Note the enlarged left adrenal gland on the coronal view.
It may also be difficult to identify TB as the cause of adrenal insufficiency, as illustrated by Serter and associates.3 The manifestations can be both acute and chronic.3,7,9 Numerous efforts were made to try to establish features on CT scan of the adrenal glands to distinguish between adrenal tuberculosis and other benign and malignant adrenal pathology.4,5,6 Ultimately, tissue diagnosis remains the mainstay of diagnosis8. Our patient presented with insidious vague symptoms that prompted investigation of adreno-cortical function. Her hormonal profile confirmed that she had primary adreno-cortical insufficiency. The patient made a remarkable symptomatic improvement when she was started on steroid replacement therapy. The finding of a left adrenal mass was an interesting finding. The mass had features that suggested the diagnosis of tuberculous adrenal involvement, namely preservation of gland’s contour, rim enhancement and obvious speckled calcifications. In addition, given the epidemiology of tuberculosis in this part of the world and other evidence of tuberculosis on CT scan of chest and a positive tuberculin skin test, the likelihood of tuberculosis was quite high. However, the unilateral nature of the mass was worrisome. The decision to subject the patient to CT guided biopsy was indeed prudent before committing her to a prolonged treatment regimen with anti-tuberculous medications. Findings on histopathology and later on culture were in keeping with the clinical suspicion. This was augmented by the findings on repeat scan of the shriveling of the previously enlarged left adrenal gland and increasing calcification.

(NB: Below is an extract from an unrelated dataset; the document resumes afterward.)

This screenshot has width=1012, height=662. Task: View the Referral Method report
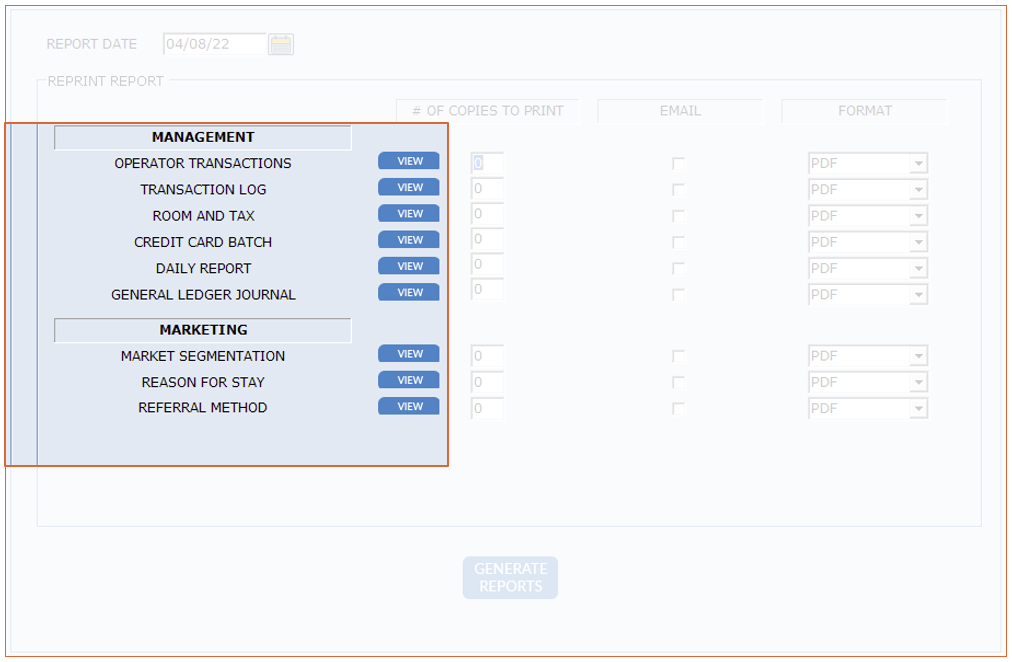click(408, 406)
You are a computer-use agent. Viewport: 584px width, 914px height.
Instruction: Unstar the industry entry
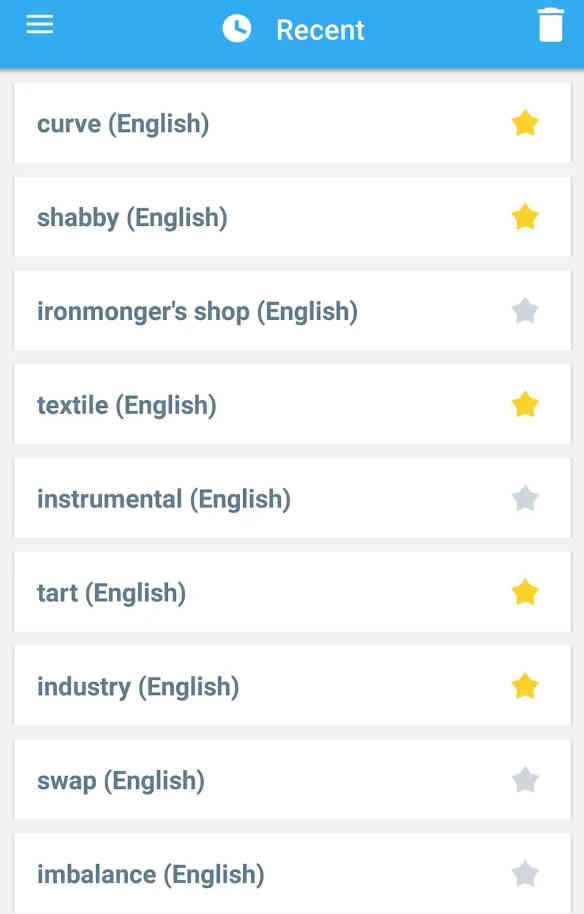pos(525,686)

Tuberculosis (TB) is one of the leading causes of adrenal insufficiency worldwide, but the presence of TB may be difficult to diagnose.2 The manifestations can be both acute and chronic.3,4,5 Numerous efforts were made to try to distinguish between adrenal tuberculosis and other benign and malignant adrenal pathologies using CT scan.1,6,7 Ultimately, tissue biopsy remains the mainstay of diagnosis.8
Adrenal tuberculosis is being increasingly recognized as a cause for chronic and acute adrenocortical insufficiency. Our case illustrates a rather unusual and rare manifestation of chronic tuberculous adreno-cortical insufficiency.